You’re not a knowledge vendor. You’re a transformation architect.
You create spaces where people think differently, decide clearly, and act with confidence.
In a world where AI makes knowledge abundant, that ability is gold.
My Story
I spent years hearing “You’re such a great teacher!” while on fixed-term contracts, wondering what that was actually worth.
Teaching was called secondary to research.
My workshops got praise, but not job security.
So I asked: What if teaching isn’t about expertise transfer? What if it’s about designing decision clarity?
That question became my business.
Now I design decision sprints—structured learning experiences that turn ambiguity into action.
I started with the audience I know best: teaching academics who don’t know what to sell.
If I can help them (the “hardest case”—imposter syndrome, undervalued skills, zero business experience), I can help anyone.

What I
actually do
I’m a Learning Experience Designer specializing in decision architecture.
My methodology: Turn complex expertise into capability-focused learning journeys.
Not information dumps.

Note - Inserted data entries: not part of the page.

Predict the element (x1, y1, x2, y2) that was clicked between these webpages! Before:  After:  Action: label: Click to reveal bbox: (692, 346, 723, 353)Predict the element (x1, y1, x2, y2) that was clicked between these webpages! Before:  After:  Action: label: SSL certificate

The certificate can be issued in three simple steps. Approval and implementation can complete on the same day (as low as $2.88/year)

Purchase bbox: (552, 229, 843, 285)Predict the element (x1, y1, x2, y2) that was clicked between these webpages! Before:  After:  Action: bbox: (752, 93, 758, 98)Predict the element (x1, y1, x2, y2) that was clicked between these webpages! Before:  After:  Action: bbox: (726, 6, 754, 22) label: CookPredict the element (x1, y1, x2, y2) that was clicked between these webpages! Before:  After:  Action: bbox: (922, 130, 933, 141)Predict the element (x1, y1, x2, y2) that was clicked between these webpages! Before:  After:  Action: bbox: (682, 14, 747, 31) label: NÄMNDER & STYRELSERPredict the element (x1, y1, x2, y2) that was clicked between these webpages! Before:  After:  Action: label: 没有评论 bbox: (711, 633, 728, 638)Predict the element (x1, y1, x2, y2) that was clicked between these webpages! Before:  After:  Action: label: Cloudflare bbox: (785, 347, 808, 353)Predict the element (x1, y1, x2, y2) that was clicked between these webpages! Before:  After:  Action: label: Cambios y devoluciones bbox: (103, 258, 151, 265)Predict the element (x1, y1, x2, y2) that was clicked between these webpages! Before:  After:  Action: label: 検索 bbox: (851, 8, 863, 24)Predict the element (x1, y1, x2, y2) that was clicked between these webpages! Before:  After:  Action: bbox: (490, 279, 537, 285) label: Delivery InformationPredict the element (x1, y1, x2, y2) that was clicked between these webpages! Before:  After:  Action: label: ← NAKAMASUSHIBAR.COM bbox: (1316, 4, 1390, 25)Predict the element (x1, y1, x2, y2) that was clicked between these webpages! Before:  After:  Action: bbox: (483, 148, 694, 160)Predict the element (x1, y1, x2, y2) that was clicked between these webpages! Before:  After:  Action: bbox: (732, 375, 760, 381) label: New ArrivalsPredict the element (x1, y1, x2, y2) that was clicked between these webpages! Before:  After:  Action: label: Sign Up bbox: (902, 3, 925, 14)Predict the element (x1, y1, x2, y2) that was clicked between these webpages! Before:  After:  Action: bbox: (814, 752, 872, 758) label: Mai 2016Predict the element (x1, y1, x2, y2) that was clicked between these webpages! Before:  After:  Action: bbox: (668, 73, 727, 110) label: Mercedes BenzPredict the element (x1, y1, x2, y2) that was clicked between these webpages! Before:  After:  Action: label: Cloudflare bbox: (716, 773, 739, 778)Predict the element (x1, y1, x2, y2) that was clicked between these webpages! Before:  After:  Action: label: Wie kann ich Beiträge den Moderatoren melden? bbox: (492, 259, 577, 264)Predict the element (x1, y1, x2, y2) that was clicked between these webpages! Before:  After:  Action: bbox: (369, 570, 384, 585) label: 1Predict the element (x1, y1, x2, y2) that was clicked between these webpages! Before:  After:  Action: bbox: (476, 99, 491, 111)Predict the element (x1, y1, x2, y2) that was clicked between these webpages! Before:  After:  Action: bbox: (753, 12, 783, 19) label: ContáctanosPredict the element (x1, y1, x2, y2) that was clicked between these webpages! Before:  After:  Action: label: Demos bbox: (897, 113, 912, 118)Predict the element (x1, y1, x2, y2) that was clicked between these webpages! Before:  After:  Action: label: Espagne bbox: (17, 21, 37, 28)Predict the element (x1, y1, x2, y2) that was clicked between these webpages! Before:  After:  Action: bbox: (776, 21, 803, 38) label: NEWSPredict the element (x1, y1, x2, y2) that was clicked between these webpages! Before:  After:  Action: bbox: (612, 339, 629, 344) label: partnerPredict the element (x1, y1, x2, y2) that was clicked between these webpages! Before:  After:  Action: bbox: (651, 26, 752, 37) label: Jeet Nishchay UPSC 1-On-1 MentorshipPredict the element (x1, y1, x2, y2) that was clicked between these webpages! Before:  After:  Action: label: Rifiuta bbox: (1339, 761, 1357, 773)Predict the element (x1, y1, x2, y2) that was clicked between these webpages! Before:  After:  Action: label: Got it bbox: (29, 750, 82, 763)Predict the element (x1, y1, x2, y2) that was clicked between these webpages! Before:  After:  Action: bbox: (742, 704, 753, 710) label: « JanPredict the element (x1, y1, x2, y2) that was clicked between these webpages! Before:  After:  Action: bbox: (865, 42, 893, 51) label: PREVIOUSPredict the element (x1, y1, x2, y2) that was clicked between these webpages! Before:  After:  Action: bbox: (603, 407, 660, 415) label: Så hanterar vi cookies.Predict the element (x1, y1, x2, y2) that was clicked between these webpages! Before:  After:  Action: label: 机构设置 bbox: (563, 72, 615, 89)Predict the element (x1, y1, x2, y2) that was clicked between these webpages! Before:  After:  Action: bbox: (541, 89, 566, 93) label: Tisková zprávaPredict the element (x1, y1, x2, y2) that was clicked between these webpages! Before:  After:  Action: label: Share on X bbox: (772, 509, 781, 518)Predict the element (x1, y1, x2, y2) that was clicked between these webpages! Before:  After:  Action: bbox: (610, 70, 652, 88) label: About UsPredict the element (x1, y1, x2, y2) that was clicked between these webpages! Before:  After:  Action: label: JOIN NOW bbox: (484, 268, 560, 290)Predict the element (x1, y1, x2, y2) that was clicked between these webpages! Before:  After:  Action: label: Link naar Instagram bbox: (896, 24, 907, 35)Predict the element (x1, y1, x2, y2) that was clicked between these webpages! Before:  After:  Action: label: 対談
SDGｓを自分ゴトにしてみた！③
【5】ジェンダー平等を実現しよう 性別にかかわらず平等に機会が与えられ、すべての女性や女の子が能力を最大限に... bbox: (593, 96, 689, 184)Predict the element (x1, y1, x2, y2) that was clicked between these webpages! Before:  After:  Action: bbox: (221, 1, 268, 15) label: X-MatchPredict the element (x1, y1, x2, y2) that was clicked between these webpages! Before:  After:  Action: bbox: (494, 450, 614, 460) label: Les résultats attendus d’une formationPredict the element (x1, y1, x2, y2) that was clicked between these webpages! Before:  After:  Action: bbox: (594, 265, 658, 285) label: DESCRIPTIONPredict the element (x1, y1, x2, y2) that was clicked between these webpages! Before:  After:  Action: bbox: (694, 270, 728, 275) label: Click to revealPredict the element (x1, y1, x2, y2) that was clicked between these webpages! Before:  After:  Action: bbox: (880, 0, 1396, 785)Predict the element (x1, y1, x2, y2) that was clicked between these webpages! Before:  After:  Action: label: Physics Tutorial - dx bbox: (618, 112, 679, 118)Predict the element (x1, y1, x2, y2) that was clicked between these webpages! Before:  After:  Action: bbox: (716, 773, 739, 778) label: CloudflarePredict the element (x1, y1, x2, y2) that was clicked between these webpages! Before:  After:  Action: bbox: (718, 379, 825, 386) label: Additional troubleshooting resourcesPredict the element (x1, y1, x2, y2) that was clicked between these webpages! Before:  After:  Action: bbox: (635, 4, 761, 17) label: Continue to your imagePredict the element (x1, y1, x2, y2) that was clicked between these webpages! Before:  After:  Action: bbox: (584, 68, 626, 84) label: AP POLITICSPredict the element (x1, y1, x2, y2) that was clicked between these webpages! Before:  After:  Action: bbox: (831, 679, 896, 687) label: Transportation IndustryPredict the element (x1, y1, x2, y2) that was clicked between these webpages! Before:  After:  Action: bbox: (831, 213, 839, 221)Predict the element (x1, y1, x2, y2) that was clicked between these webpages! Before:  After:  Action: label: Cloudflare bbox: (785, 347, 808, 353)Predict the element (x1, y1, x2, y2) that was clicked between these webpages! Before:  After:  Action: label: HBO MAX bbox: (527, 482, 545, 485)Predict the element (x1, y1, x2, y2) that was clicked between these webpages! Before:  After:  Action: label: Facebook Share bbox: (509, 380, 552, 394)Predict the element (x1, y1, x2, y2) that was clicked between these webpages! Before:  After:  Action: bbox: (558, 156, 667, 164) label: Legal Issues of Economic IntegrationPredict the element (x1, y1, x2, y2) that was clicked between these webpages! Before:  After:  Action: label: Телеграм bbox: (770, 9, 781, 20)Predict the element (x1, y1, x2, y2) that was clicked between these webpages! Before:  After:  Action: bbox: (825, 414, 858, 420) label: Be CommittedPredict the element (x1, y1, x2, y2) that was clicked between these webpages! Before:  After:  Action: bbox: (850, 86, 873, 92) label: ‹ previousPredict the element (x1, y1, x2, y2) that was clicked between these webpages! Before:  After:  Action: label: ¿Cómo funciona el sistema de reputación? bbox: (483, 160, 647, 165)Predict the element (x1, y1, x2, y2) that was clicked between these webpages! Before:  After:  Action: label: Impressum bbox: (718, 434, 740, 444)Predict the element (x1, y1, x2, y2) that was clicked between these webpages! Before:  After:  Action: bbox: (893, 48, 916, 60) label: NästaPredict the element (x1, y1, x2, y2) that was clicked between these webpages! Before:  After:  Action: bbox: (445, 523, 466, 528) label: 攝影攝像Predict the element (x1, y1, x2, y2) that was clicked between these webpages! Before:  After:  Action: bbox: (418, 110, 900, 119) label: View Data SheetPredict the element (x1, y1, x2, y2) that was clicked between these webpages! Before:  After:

Not motivational fluff.
Structured containers that navigate uncertainty.
I work with:
- Teaching academics building side income (my beachhead)
- Corporate teams navigating strategic ambiguity (facilitated labs)
- Trainers & L&D teams licensing my decision frameworks (coming soon)
The through-line? Everyone needs to navigate uncertainty. Most people just get more content when what they need is a better decision process.